EXERCISE INSTRUCTIONS
Give the listing again word for word. Leave every image out.

RAW DATA
%%
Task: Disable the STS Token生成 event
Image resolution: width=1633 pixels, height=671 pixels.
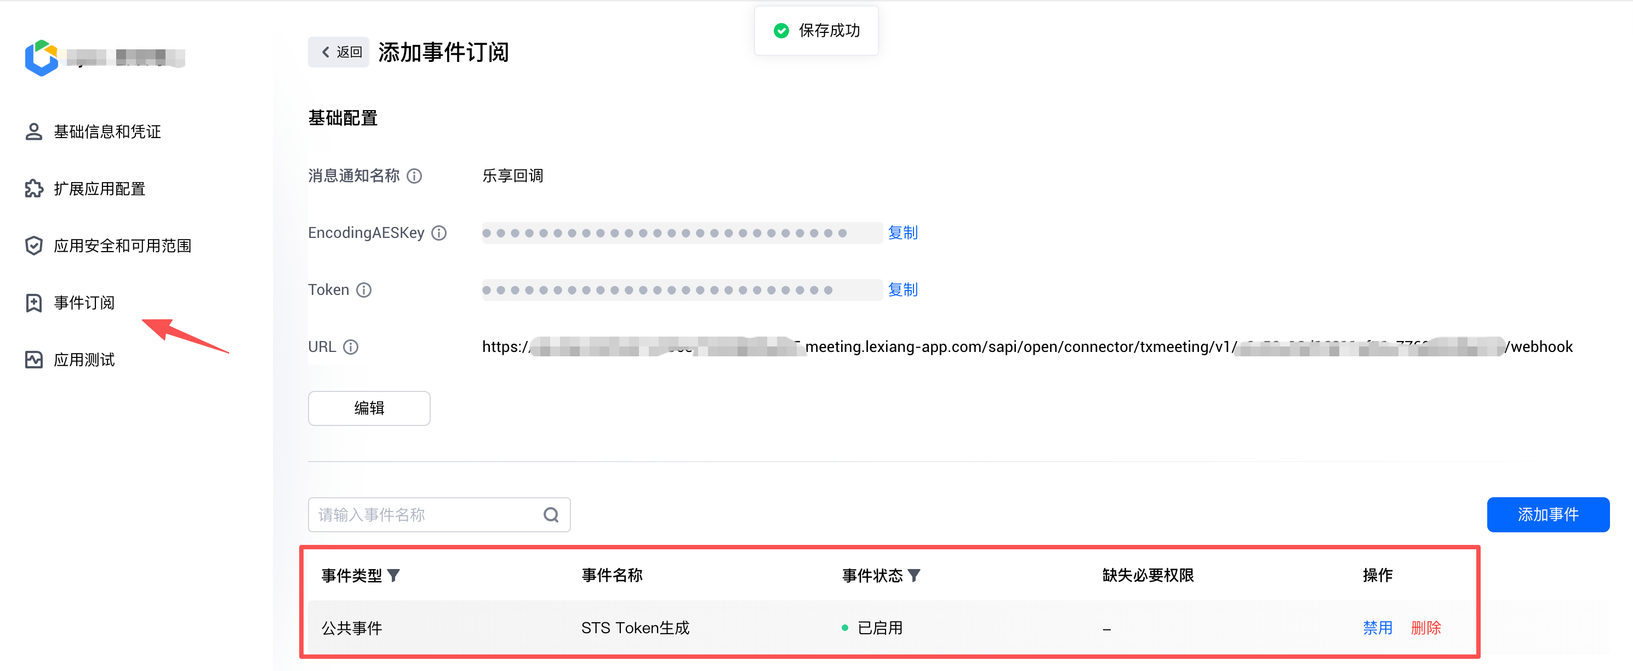Action: 1378,628
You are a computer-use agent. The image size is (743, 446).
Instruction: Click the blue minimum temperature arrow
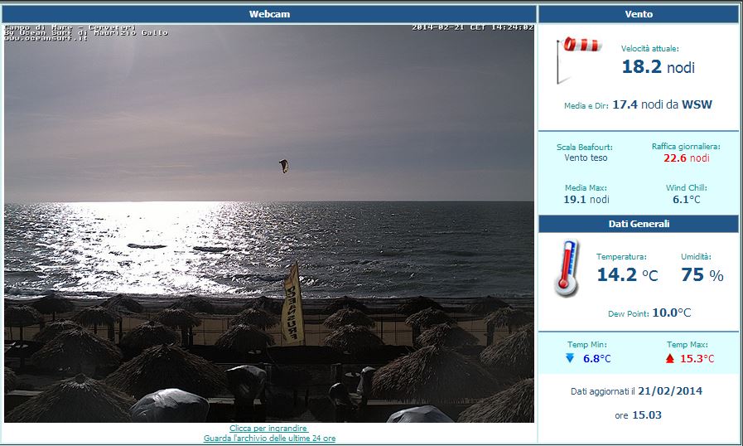(568, 358)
%%
RESULT FOR THIS TASK
Task: Disable the STS Token生成 event
Image resolution: width=1633 pixels, height=671 pixels.
Action: 1378,628
You are a computer-use agent. The image size is (743, 446).
Instruction: Click the blue minimum temperature arrow
(568, 358)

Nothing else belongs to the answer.